[ЧТО НУЖНО СДЕЛАТЬ]:
[1] Что Хьюберт протягивает Артуру в отрывке о пьесах Шекспира?
[2] Перескажите отрывок о пьесах Шекспира в двух предложениях.
[3] Продолжите отрывок о Хьюберте и Артуре, начиная сразу после его последней фразы.

[ПРЕДЛОЖЕННЫЙ ОТРЫВОК]:
•••••
Иоанн Безземельный, Эдуард Третий и Ричард Второй глазами Шекспира - Александра Маринина
«Черт, эта ребячья болтовня меня вконец разжалобит, – думает Хьюберт. – Надо кончать». То есть на самом-то деле он говорит «в сторону», но для сцены это и означает «думает».
– Ты как себя чувствуешь, Хьюберт? – заботливо спрашивает Артур. – Что-то ты бледный. А знаешь, я бы даже хотел, чтобы ты немножко прихворнул, так, ничего серьезного, тогда я смог бы сидеть с тобой всю ночь. Наверное, я тебя люблю крепче, чем ты меня.
Что-то многовато у Шекспира разговоров о любви помимо женщин. То Иоанн с Хьюбертом, то вот теперь Артур тоже Хьюберта любить хочет. Нет, боже упаси, я ничего не имею в виду, именно поэтому и удивляюсь, что драматург вынуждает всех этих мужиков, рыцарей, воинов выяснять, кто кого сильнее любит.
«Его слова мне в сердце проникают», – думает Хьюберт и протягивает Артуру бумагу.
– Прочти, Артур.
И про себя (то есть в сторону): «Душа так болит, что выходит наружу дурацкими слезами. Надо скорее заканчивать, не то разревусь по-бабьи и утрачу всю решимость».
•••••
[ФРАГМЕНТ НАБОРА ДАННЫХ]:
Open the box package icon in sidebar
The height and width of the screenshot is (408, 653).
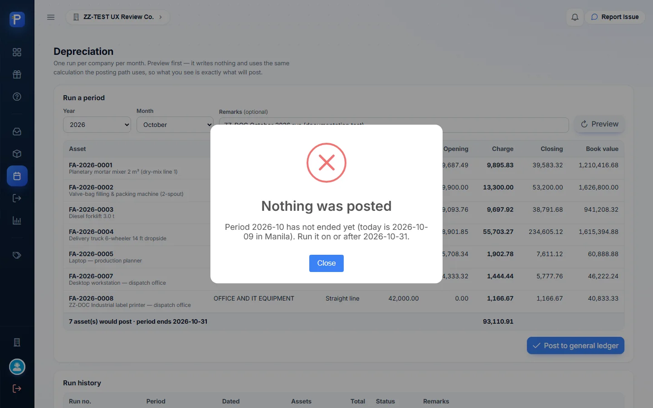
•••••
[ОТВЕТЫ К ЗАДАНИЯМ]:
[1] Хьюберт протягивает Артуру бумагу.

[2] Хьюберта трогают заботливые слова Артура, и он, боясь потерять решимость, протягивает мальчику бумагу и просит её прочесть. Автора удивляет, что у Шекспира мужчины, рыцари и воины так часто выясняют, кто кого сильнее любит.

[3]
А вслух спрашивает:
– Что, не можешь разобрать? Плохо написано?
– Да нет, написано даже слишком хорошо для такого злого дела. Значит, ты должен железом выжечь мне глаза, я правильно понял?
Интересное дело! Король всего лишь «устно и наедине дал понять», а тут уже и документ имеется? Откуда же он взялся? Король хотел, чтобы Артур умер. А в бумаге написано, что палач должен выжечь принцу глаза. Почему? Зачем? И неужели Иоанн такой глупец, что собственноручно подписал подобный приказ? А если подпись не его, значит, в темное противозаконное дело вовлечен еще кто-то высокопоставленный, кроме собственно короля и Хьюберта? Сплошные недоуменные вопросы.
– Да, мальчик, должен.
– Неужели решишься?
– Решусь.
– И у тебя хватит духу? А помнишь, как ты страдал от головной боли и я тебе повязал лоб платком? Между прочим, это был мой самый лучший платок, мне его сама принцесса, моя мама, вышила. А я дал тогда тебе и назад не забрал. Всю ночь сидел с тобой, держал руками твою голову, спрашивал, чего ты хочешь и чем тебе помочь. Иной простолюдин спал бы себе без задних ног и ни одного ласкового слова тебе не сказал, а принц сидел и оберегал тебя, жалел. Ты, конечно, можешь думать, что моя любовь – ложь и притворство. Ну что ж, думай, как хочешь, и поступай, как хочешь. Ты собираешься лишить меня зрения, отнять у меня глаза, которые на тебя всегда смотрели только с любовью?
– Я поклялся, что выжгу твои глаза раскаленным железом.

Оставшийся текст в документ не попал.